Yugabyte DB’s Distributed SQL API Jepsen Test Results
Note: You can join the discussion on Hacker News here.
We are very excited to announce that the SQL API of Yugabyte DB v22.214.171.124 passed Jepsen testing performed by Kyle Kingsbury [Edit] (with the exception of transactional DDL support, which almost no other distributed SQL database vendor supports, and we plan to support soon. The real-world impact of this open issue is really small as it is limited to cases where DML happens before DDL has fully finished). YSQL will become generally available for production usage in the much anticipated Yugabyte DB v2.0 release, which is just around the corner.
We can now safely say (pun intended) that Yugabyte DB supports serializable and snapshot isolation for transactions. The v1.2 release from earlier this year shipped with the Jepsen verification of Yugabyte’s Cassandra-inspired, semi-relational YCQL API. Given that DocDB, Yugabyte DB’s underlying distributed document store, is common across both the YCQL and YSQL APIs, it was no surprise that YSQL passed official Jepsen run safety tests relatively easily [Edit] (with the exception of transactional DDL support, which almost no other distributed SQL database vendor supports, and we plan to support soon. The real-world impact of this open issue is really small as it is limited to cases where DML happens before DDL has fully finished).
The primary focus of the Jepsen testing in this go around was to test the new serializable isolation level for distributed transactions where isolation stands for the “I” in ACID. As a fully-relational SQL API, YSQL supports both serializable and snapshot isolation while the semi-relational YCQL API supports only the snapshot isolation level.
Passing this Jepsen test gives Yugabyte DB the distinction of being the first database to pass Jepsen twice for two separate APIs! Kyle’s official report can be found here. In this post we’ll summarize the highlights from his report.

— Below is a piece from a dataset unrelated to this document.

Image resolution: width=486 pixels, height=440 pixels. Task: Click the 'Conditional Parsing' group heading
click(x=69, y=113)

Accelerated Failure Testing
Jepsen tests accelerate the failures that would be observed in production systems by constantly and frequently introducing faults. The Jepsen testing methodology notes that bugs reproduced in Jepsen are observable in production, not theoretical. Jepsen tests construct random operations, apply them to the system, and construct a concurrent history of their results. That history is checked against a model to establish its correctness.

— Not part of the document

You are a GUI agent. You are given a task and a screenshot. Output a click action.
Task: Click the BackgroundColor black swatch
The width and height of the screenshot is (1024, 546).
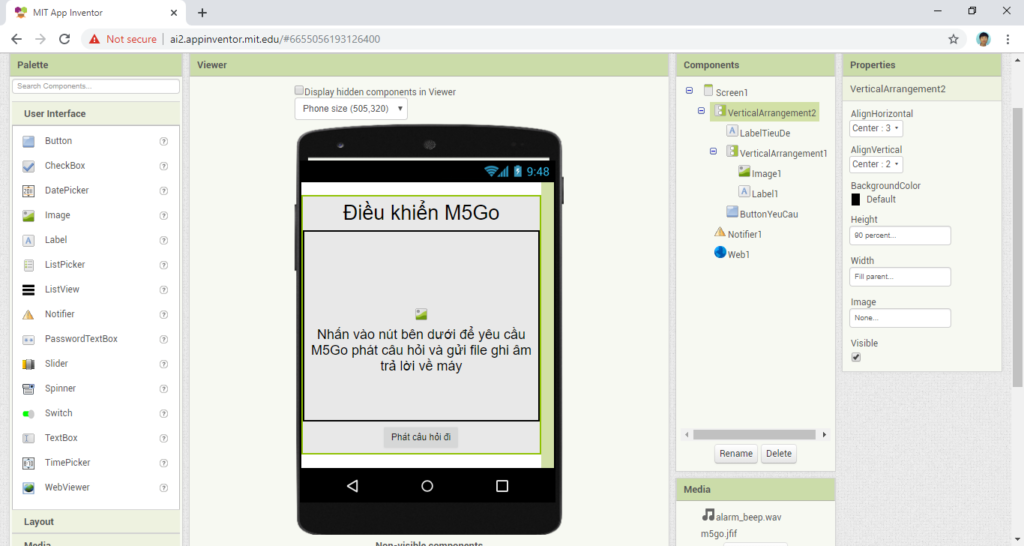point(856,199)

The report outlines a variety of faults that are introduced while performing operations on a Yugabyte DB cluster, including:
- Crashes of the various processes (yb-master and yb-tserver)
- Network partitions (single-node, majority-minority and non-transitive)
- Process pauses
- Instantaneous and stroboscopic changes to clocks, up to hundreds of seconds
- Combinations of the above events
Jepsen tests have proven to be very effective in catching issues. In fact, since correctness is paramount to us as an OLTP database, we run Jepsen tests as a part of our nightly CI/CD pipeline on the Yugabyte DB release builds!
Safety Issues Identified
The array of tests that Kyle Kingsbury ran uncovered two safety issues:
- G2-item (anti-dependency) cycles in transactions
- Improperly initialized DEFAULT NOW() columns
Let us look at both of these briefly.
Item cycles in transactions
The append test caught a serializability violation under a rare situation. It was discovered after almost 100 hours of testing by inducing yb-master process crashes. The yb-master process is responsible for storing system metadata (such as shard-to-node mappings) and coordinating system-wide operations, such as automatic load balancing, table creation, or schema changes. It does not handle queries issued by application clients. The scenario under which the failure occurs is rather obscure, so hats off to Kyle for catching this!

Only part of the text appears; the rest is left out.